*** Opening Data to examine ***

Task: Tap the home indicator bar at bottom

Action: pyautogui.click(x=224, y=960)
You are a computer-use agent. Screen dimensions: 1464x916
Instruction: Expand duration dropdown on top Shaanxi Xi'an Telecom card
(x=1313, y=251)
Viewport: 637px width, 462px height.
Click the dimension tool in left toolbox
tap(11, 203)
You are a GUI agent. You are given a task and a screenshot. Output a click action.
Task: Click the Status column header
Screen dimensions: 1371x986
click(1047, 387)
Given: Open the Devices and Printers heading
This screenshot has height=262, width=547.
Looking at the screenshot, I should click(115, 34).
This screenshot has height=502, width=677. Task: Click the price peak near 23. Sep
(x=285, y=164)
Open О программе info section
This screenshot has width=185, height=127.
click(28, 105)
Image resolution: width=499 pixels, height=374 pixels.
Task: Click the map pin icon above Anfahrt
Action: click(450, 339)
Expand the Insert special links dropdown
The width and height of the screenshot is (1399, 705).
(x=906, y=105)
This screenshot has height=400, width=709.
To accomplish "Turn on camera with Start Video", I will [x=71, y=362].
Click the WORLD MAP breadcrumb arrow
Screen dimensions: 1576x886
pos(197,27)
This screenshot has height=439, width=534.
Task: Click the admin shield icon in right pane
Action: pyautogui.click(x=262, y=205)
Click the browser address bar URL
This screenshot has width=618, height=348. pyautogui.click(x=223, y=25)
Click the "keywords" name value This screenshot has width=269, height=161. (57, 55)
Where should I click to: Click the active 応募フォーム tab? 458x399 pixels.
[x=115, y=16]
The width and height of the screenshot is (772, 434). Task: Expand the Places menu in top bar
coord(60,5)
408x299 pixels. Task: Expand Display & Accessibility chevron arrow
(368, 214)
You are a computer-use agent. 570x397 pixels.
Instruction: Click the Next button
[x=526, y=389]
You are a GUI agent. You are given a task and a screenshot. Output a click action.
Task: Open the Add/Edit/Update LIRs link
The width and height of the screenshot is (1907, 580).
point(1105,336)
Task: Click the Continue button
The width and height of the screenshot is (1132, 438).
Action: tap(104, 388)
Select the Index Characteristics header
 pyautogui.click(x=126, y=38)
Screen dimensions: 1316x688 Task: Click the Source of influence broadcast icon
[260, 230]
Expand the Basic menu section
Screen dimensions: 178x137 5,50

*** Closing Data to examine ***

• [What to work on]: Tell how many lines above include "agent", and add no other text.

• [Finished task]: 4